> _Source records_
═══
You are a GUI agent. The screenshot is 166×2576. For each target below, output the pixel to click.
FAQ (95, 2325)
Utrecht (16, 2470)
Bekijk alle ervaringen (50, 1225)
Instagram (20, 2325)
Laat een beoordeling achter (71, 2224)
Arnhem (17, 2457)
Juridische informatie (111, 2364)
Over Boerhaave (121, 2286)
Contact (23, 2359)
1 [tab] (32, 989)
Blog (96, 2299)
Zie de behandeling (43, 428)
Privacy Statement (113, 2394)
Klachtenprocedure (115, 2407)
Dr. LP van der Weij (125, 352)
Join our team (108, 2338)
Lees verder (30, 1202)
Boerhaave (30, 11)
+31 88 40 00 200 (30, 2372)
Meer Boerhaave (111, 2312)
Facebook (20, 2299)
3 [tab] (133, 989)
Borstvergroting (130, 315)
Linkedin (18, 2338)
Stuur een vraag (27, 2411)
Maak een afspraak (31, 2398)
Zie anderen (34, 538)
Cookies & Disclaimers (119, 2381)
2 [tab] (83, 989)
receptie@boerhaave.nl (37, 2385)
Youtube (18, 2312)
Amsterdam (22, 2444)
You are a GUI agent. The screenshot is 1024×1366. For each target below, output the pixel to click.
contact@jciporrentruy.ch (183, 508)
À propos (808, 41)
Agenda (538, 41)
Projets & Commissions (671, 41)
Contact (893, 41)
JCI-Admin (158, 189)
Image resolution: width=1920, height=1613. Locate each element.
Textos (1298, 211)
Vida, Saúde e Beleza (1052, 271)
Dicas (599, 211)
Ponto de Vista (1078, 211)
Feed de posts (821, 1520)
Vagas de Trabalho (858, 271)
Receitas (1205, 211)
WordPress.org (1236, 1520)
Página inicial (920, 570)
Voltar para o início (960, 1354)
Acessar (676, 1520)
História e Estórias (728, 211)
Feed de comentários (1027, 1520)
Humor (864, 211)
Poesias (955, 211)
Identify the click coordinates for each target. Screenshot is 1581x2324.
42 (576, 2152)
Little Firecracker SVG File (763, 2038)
═══
Restate each of the records exactly, leaving nothing out.

> _Result for this exercise_
You are a GUI agent. The screenshot is 166×2576. For each target below, output the pixel to click.
FAQ (95, 2325)
Utrecht (16, 2470)
Bekijk alle ervaringen (50, 1225)
Instagram (20, 2325)
Laat een beoordeling achter (71, 2224)
Arnhem (17, 2457)
Juridische informatie (111, 2364)
Over Boerhaave (121, 2286)
Contact (23, 2359)
1 [tab] (32, 989)
Blog (96, 2299)
Zie de behandeling (43, 428)
Privacy Statement (113, 2394)
Klachtenprocedure (115, 2407)
Dr. LP van der Weij (125, 352)
Join our team (108, 2338)
Lees verder (30, 1202)
Boerhaave (30, 11)
+31 88 40 00 200 (30, 2372)
Meer Boerhaave (111, 2312)
Facebook (20, 2299)
3 [tab] (133, 989)
Borstvergroting (130, 315)
Linkedin (18, 2338)
Stuur een vraag (27, 2411)
Maak een afspraak (31, 2398)
Zie anderen (34, 538)
Cookies & Disclaimers (119, 2381)
2 [tab] (83, 989)
receptie@boerhaave.nl (37, 2385)
Youtube (18, 2312)
Amsterdam (22, 2444)
You are a GUI agent. The screenshot is 1024×1366. For each target below, output the pixel to click.
contact@jciporrentruy.ch (183, 508)
À propos (808, 41)
Agenda (538, 41)
Projets & Commissions (671, 41)
Contact (893, 41)
JCI-Admin (158, 189)
Image resolution: width=1920, height=1613. Locate each element.
Textos (1298, 211)
Vida, Saúde e Beleza (1052, 271)
Dicas (599, 211)
Ponto de Vista (1078, 211)
Feed de posts (821, 1520)
Vagas de Trabalho (858, 271)
Receitas (1205, 211)
WordPress.org (1236, 1520)
Página inicial (920, 570)
Voltar para o início (960, 1354)
Acessar (676, 1520)
História e Estórias (728, 211)
Feed de comentários (1027, 1520)
Humor (864, 211)
Poesias (955, 211)
Identify the click coordinates for each target. Screenshot is 1581x2324.
42 (576, 2152)
Little Firecracker SVG File (763, 2038)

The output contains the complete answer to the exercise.